Village on Brač, Croatia

Splitska is an ancient village on the island of Brač in Croatia. The population is 368 (census 2011).

The village got its name from a derivative of Split (the second largest city in Croatia with over 200,000 inhabitants). The village name was first mentioned in the year 1577 AD, when Mihovil Cerinić (Cerineo) from Škrip built a small castle in the village.

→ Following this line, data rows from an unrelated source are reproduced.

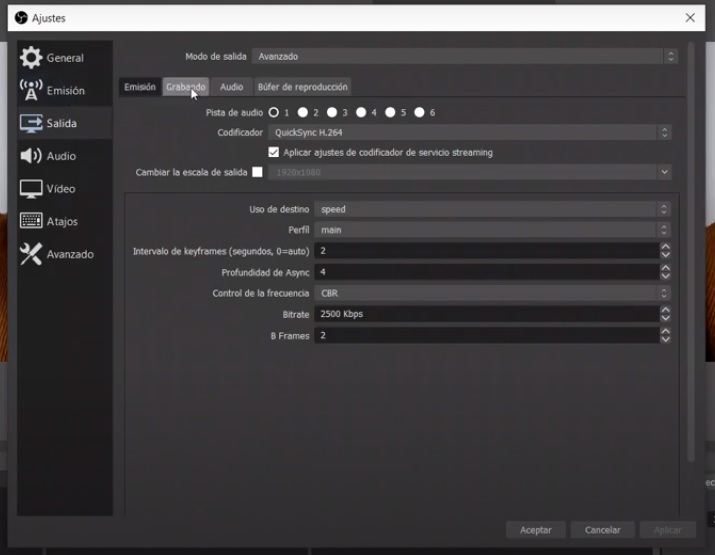Open Vídeo monitor icon section
This screenshot has width=715, height=555.
31,189
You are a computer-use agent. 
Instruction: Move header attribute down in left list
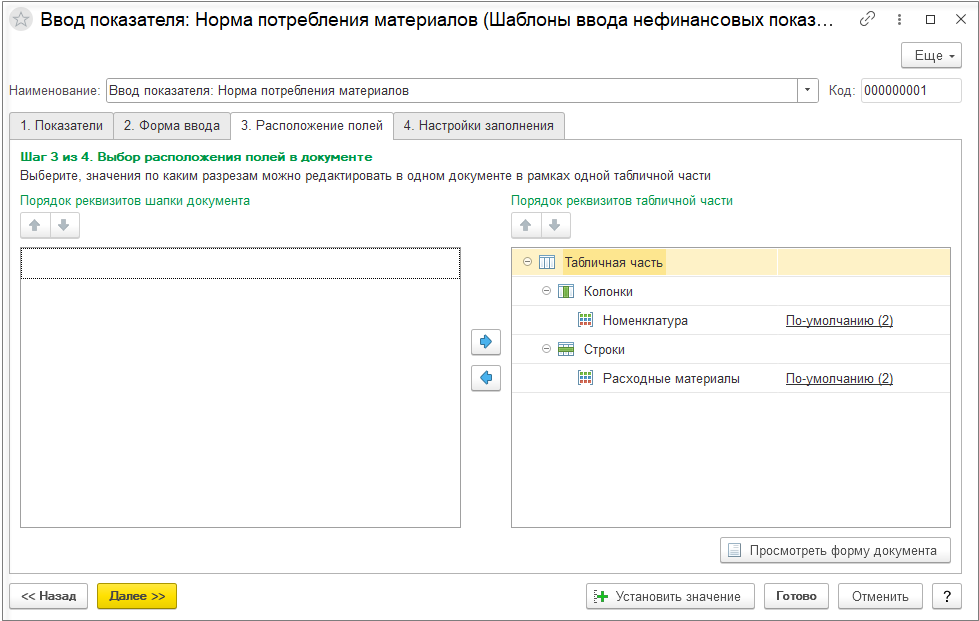point(64,225)
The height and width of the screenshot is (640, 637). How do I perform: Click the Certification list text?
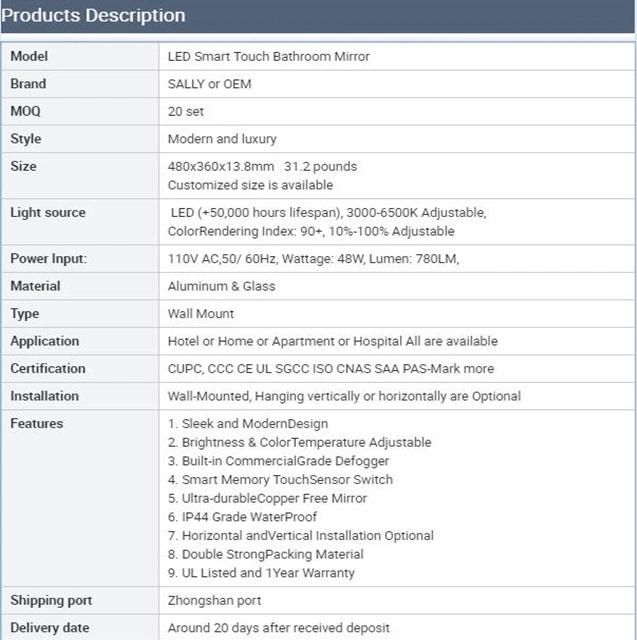pyautogui.click(x=331, y=369)
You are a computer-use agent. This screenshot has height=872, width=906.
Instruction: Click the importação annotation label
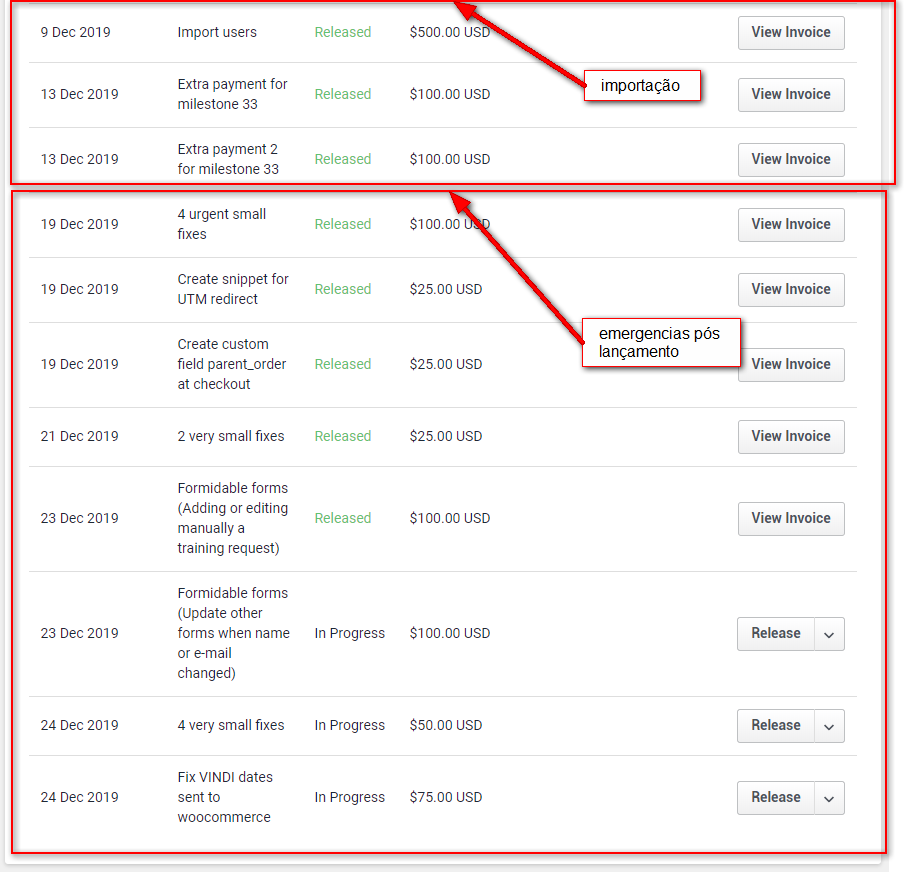(641, 86)
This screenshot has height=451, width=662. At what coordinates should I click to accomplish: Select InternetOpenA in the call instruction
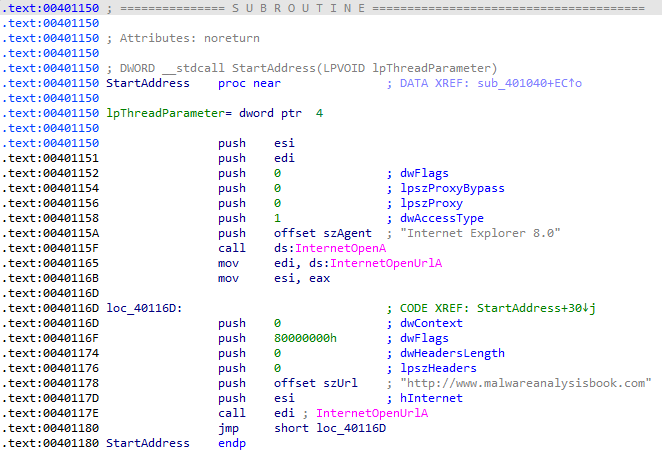click(326, 248)
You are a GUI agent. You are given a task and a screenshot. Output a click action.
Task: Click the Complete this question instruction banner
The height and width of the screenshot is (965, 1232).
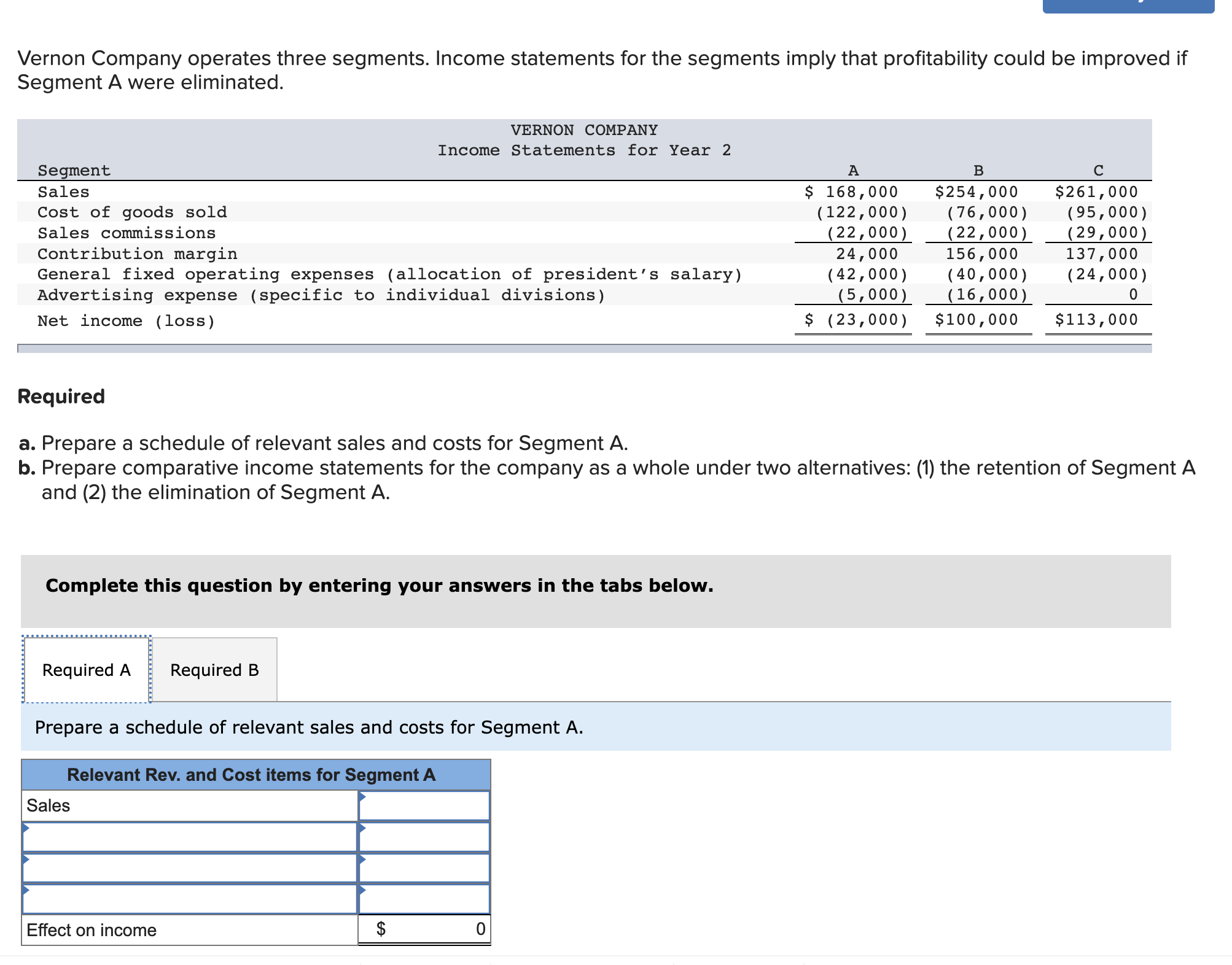click(380, 586)
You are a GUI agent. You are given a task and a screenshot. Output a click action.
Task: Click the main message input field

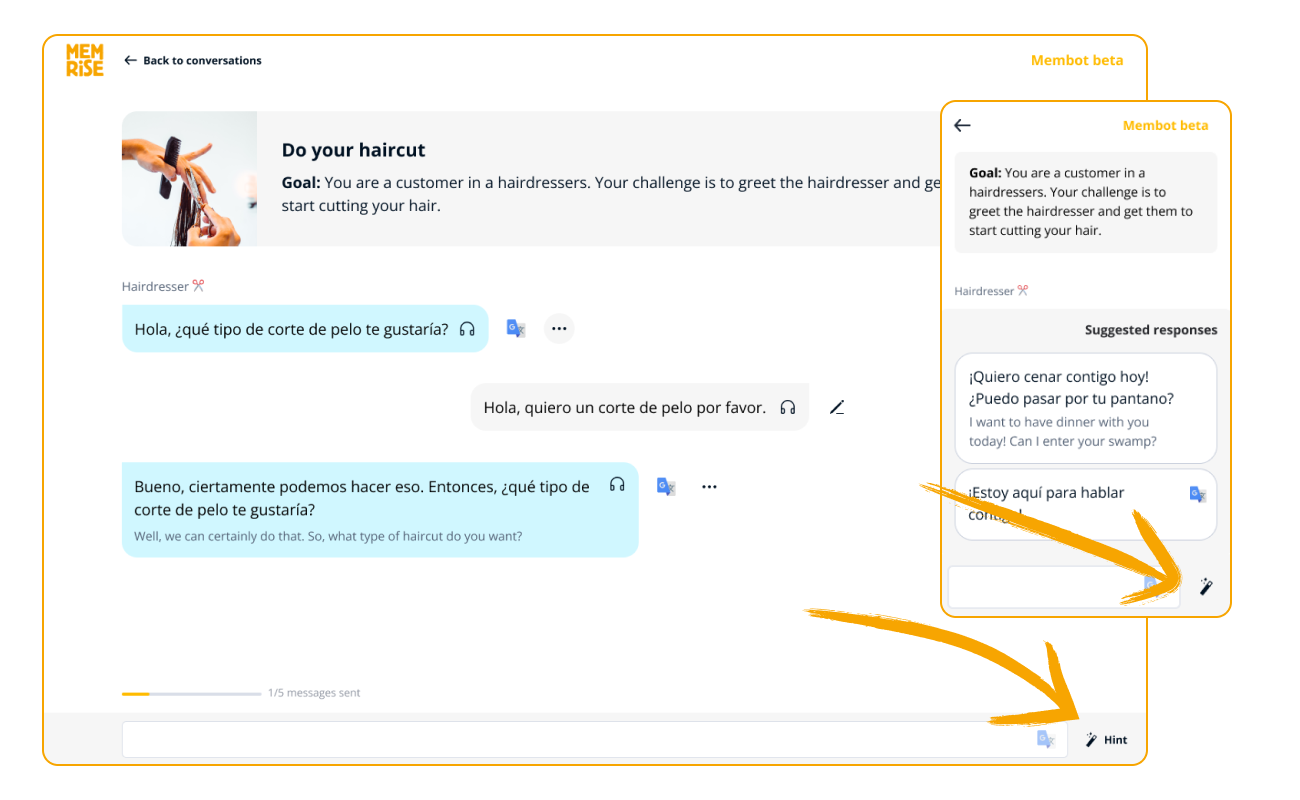570,740
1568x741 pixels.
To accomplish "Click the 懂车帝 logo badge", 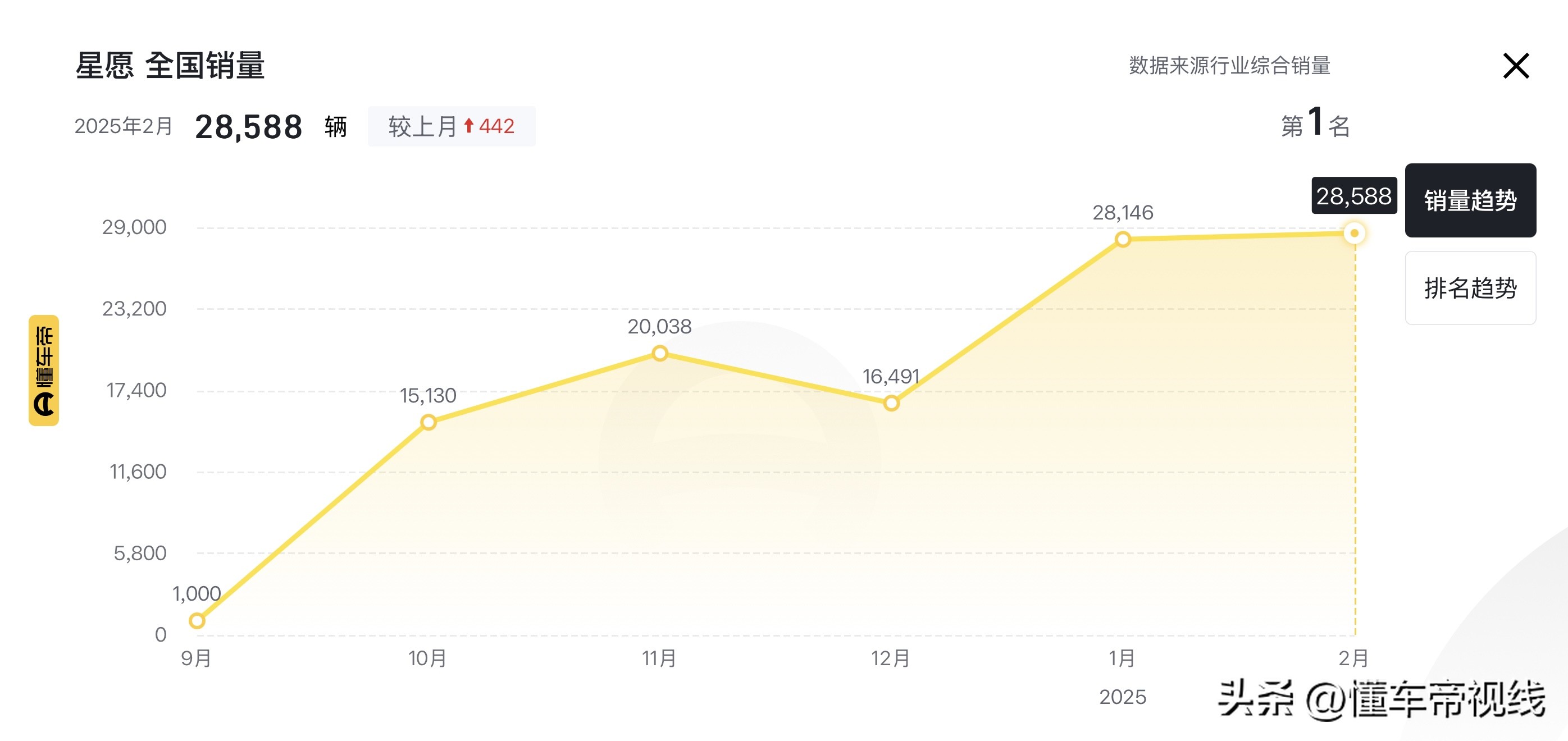I will pyautogui.click(x=44, y=370).
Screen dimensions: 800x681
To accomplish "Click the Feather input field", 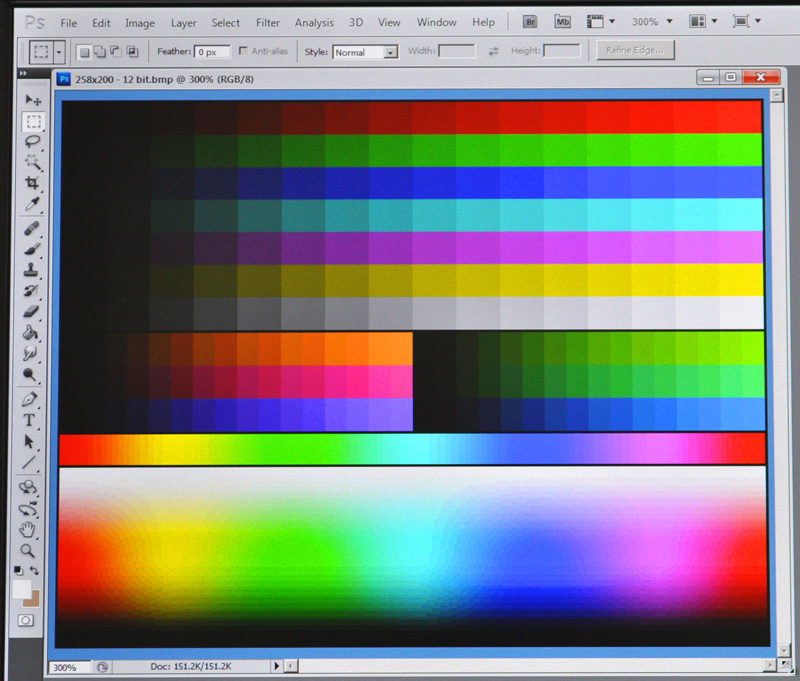I will coord(212,51).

Splitska is approximately six km distant from the main town on Brač called Supetar and 25 km from Brač airport. It is easily accessible by car and it is connected daily with Supetar by bus. In summer there's a possibility of transport by small ship which sails from Split directly to Splitska. The village has numerous amenities for holidays including restaurants, shops, tennis courts, and a post office.

==History==
The village was settled by Romans to mine stones which were used to construct the Diocletian Palace and many other buildings throughout Europe. The initial quarry is located only a few hundred meters from the main road which passes Splitska.

The first inhabitants in Splitska came from Škrip (a village above Splitska). When they settled in Splitska they built the church of St. Mary (in Croatian: sveta Marija). In the 13th century the village was abandoned because the inhabitants were threatened by pirates from Omiš. This danger ceased in the year 1444, which led the village to be resettled.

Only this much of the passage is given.